TrixieTang has asked for the wisdom of the Perl Monks concerning the following question:

How would one go about encoding all HTML entities in a string except for < and >? I've tried using HTML::Entities, but it ends up encoding < and > and breaking the HTML. I've also tried tinkering with the unsafe_characters parameter in HTML::Entities but I still can't seem to get it to allow < and >.

  • Comment on Encoding all HTML entities except < and >

Replies are listed 'Best First'.
Re: Encoding all HTML entities except < and >
by haukex (Archbishop) on Oct 15, 2019 at 19:18 UTC

    That seems like a bit of a strange request to me, could you explain some more what you need this for?

    Anyway, this works for me:

    use HTML::Entities; my $str = "'Hello\" & <World>"; encode_entities($str, q{&"'}); print $str, "\n"; # prints &#39;Hello&quot; &amp; <World>

    But what do you mean by "all HTML entities"? Do you include e.g. non-ASCII characters in that definition? (And what encoding are you using for your HTML files?) Could you show some representative example input and the expected output for that?

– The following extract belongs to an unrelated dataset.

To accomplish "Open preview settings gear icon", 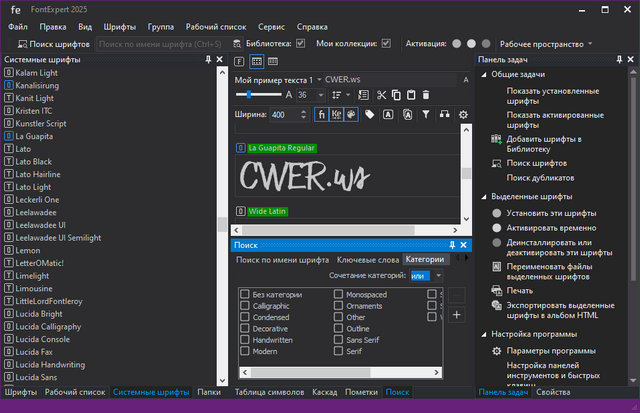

      Yeah, I'm not even sure what I was thinking. After thinking more about this, this question now seems incredibly stupid and weird even to me. I was trying to get a module called HTML::WikiConverter to work, but I keep getting either wide character errors or garbled text when trying to use it. I'm not sure what the hell I was even thinking trying to run the string through HTML::Entities first. Looking at the CPAN page for the HTML::WikiConverter module now, I realize that the module has a bunch of reports of UTF-8 issues - which is obviously causing the issues that I've been having.